## What the exercise asks
Filter the entries, keeping every line with the string "image".

## Dataset extract
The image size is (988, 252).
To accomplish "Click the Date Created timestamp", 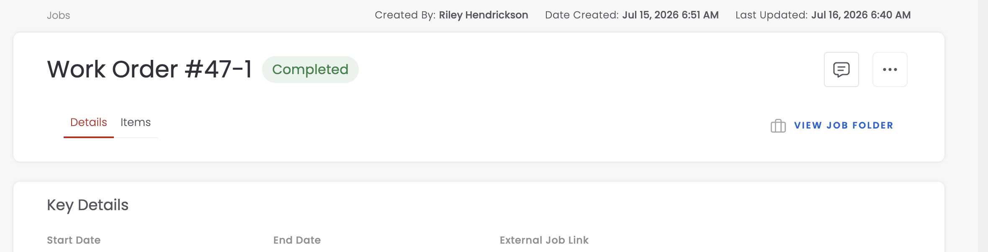I will point(670,15).
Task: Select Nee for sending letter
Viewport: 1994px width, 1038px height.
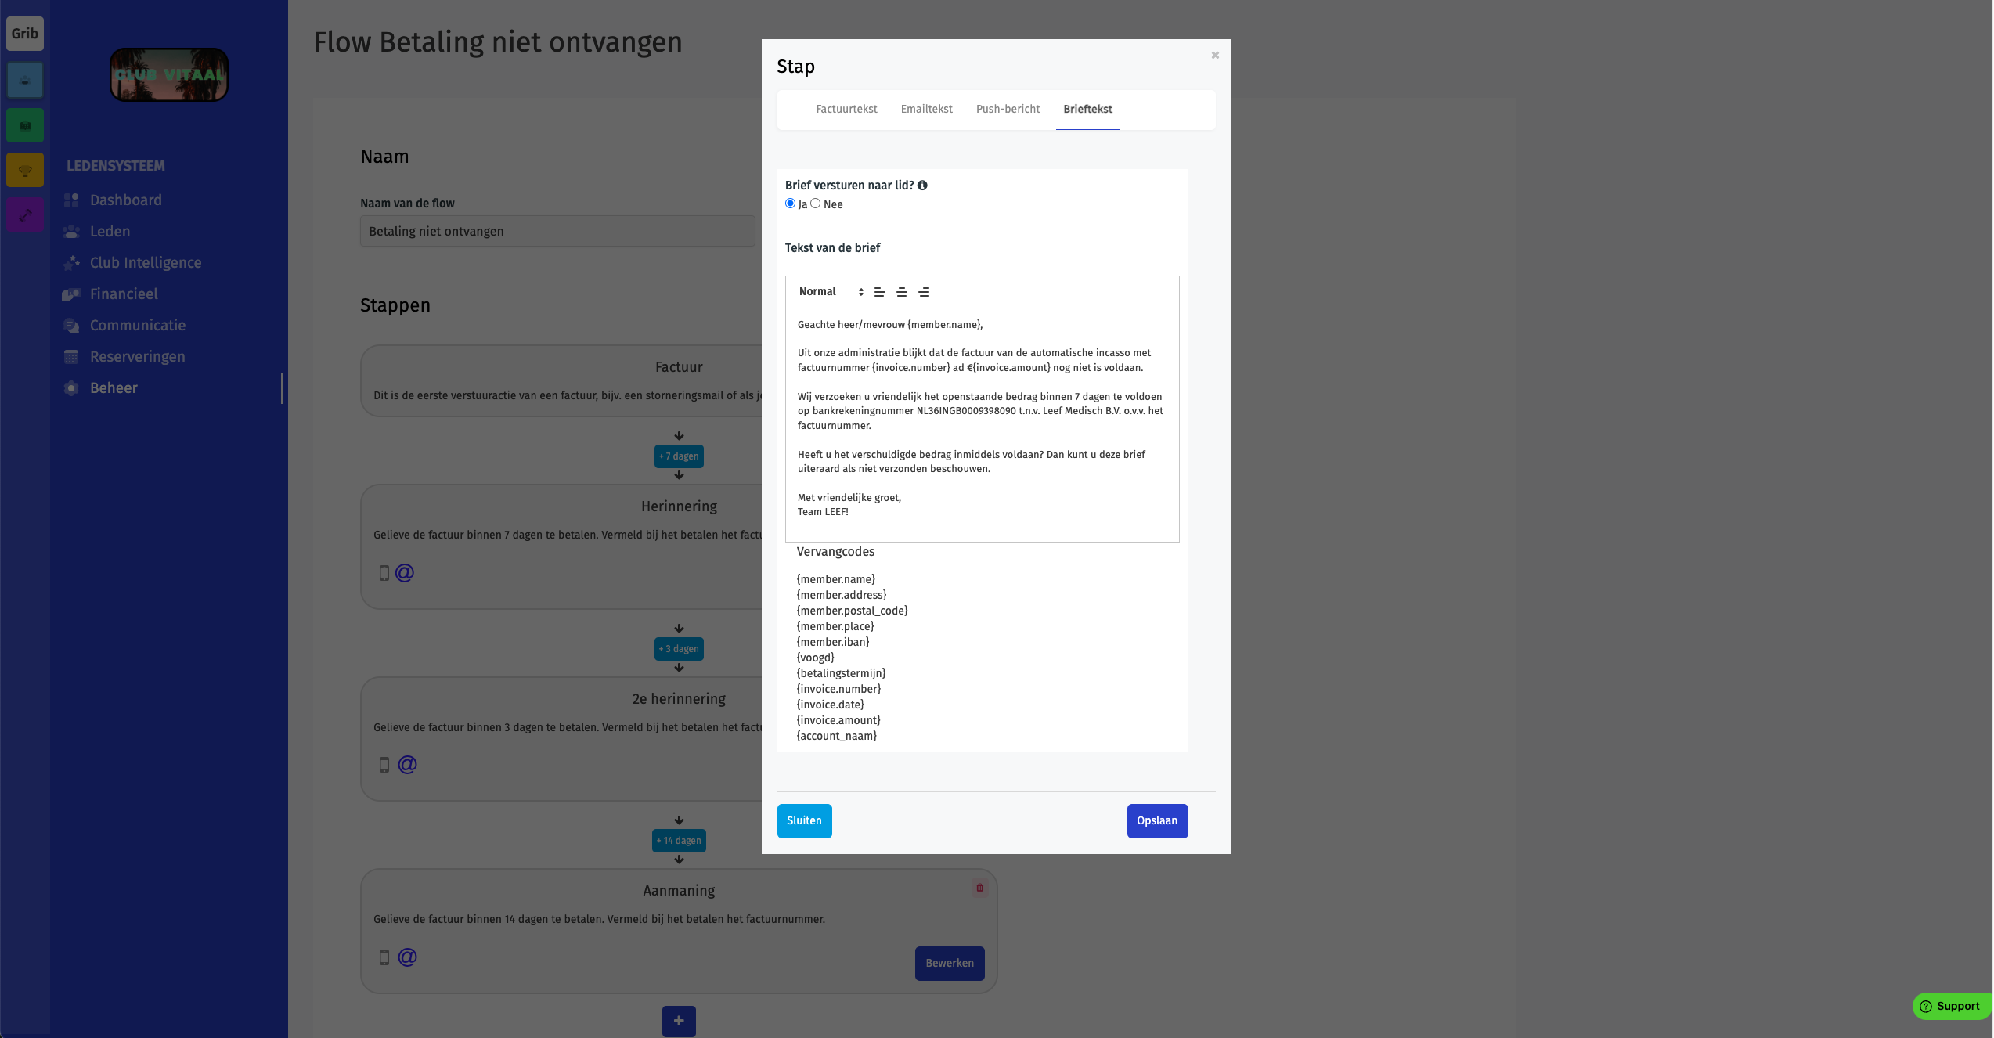Action: pyautogui.click(x=816, y=204)
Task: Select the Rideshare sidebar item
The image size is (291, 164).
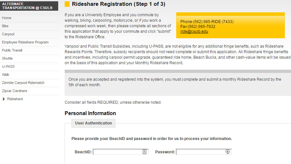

## Solution to the exercise
The image size is (988, 252).
The image size is (291, 164).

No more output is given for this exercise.